4.1.2. Training on the TCDE Dataset
The second model for average predictions is trained on the Text Complexity DE Challenge
dataset (Naderi et al., 2019). DistilBERT (Sanh et al., 2019)
is fine-tuned for the regression task. As Arps et al. (2022) suggested in the
TCDE Challenge, we use the pre-trained distilbert-base-german-cased model and set its
hyperparameters as follows: batch_size=10
, learning_rate=2e-5
, and epochs=5
. After
training, we use this model to make predictions of average values on our student dataset.

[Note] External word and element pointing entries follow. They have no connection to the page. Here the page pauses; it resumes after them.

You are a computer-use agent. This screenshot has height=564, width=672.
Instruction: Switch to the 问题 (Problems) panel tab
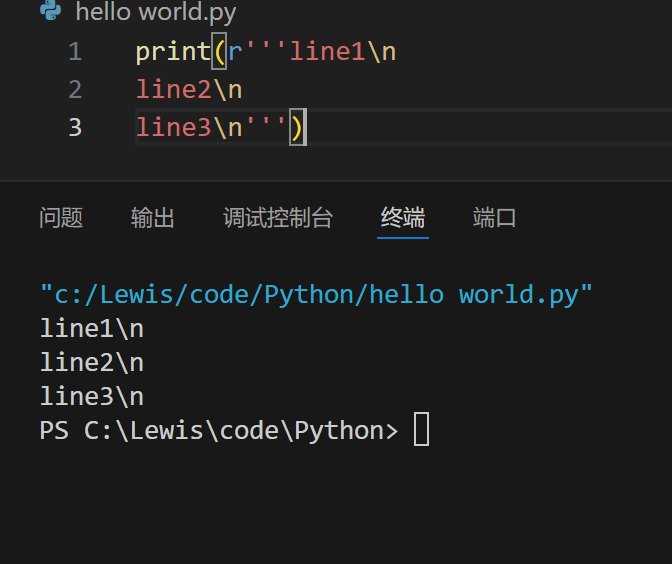(61, 218)
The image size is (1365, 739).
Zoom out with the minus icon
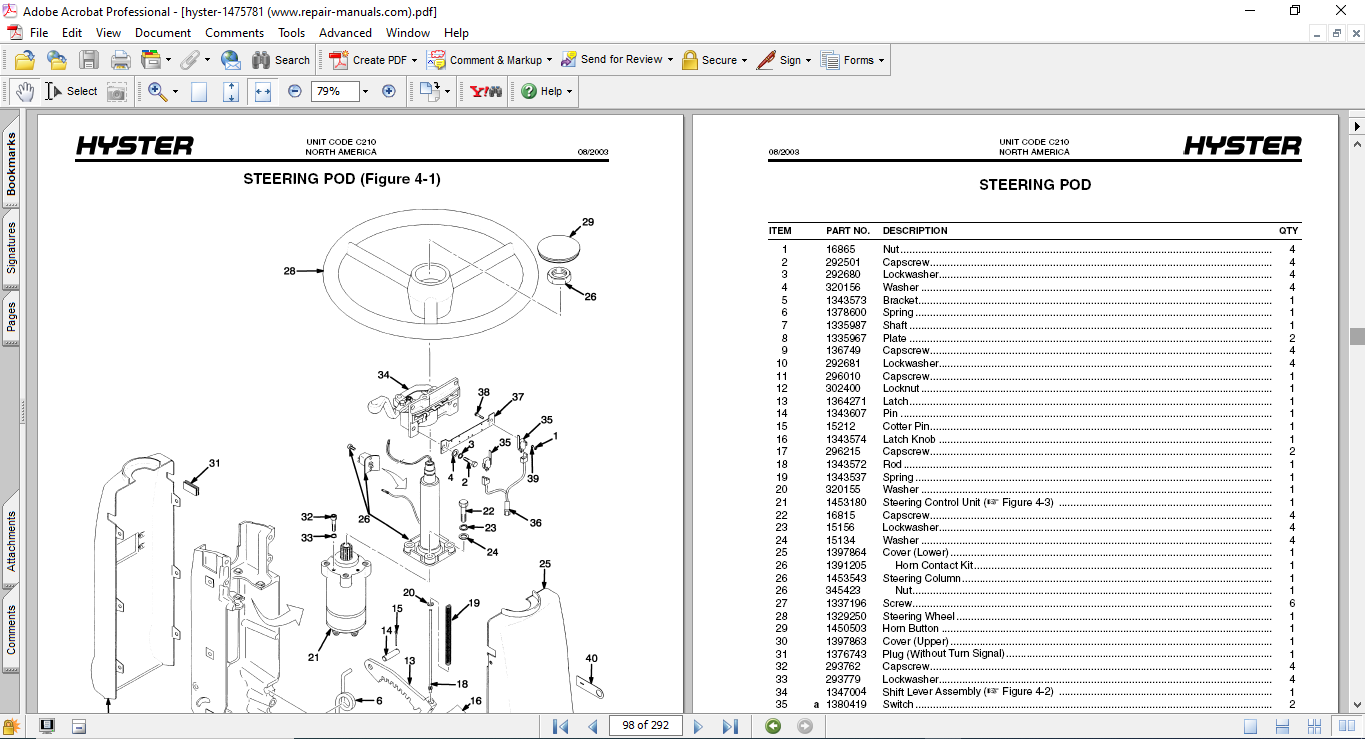click(x=294, y=91)
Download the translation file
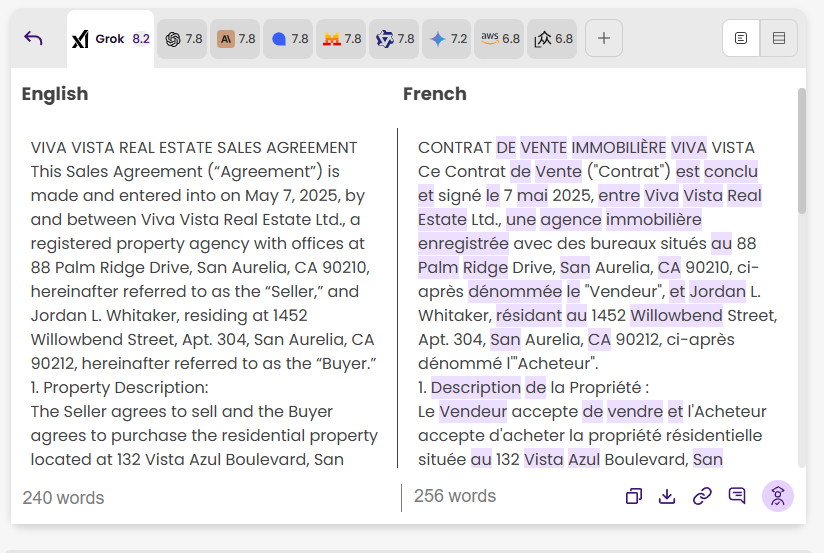 click(667, 496)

The
predictions of this model are also used as an input feature for the perceived text complexity
models.
4.2. Feature Selection
Feature | Description |
---|---|
BERT predictions (student dataset) | Predicted average complexity of each sentence by the fine-tuned BERT model trained on our student-annotated dataset |
Predictions (TCDE dataset) | Predicted average complexity of each sentence by the fine-tuned DistilBERT model trained on the TCDE dataset |
Out of vocabulary (OOV) | Estimated share of unfamiliar words in a sentence |
Age | 16; 17; 18 or older |
Gender | (1) male, (2) non-binary or no answer, (3) female |
Language at home | (1) German, (2) German and another language, (3) another language |
German skills (self-stated) | Ranges from very good (1) to very bad (5) |
Type of training | (1) college, (2) vocational training, (3) not yet decided |
Field/occupation | (1) STEM, (2) non-STEM, (3) other / not yet decided |
German grade | Ranges from (1) very good to (6) no answer |
Maths grade | Ranges from (1) very good to (6) no answer |
Academic | (1) non-academic high school, (2) academic high school |
In total, twelve features are used to train the regression models in predicting perceived text complexity scores. The features are based on students’ individual characteristics, the predicted labels from the fine-tuned BERT and DistilBERT models, and the vocabulary originating from the GraphVar corpus (Romstadt et al., 2024). The predictions of the BERT models and the ratio of out of vocabulary words are the only linguistic features that we include in the regression model. All remaining features relate to students’ demographic characteristics, information on their language skills, field/occupation and type of training desired after high school, the type of high school, and their school grades in German and Maths. To achieve a better feature interpretation in the SHAP analysis, we use an ordinal encoding for the features gender, language at home, type of training, and field. Additionally, we reduce the field feature characteristics to STEM, non-STEM, and other / not yet decided by merging all answer options that belong to the non-STEM field to get a more balanced feature representation. An overview of all features used is provided in Table 3.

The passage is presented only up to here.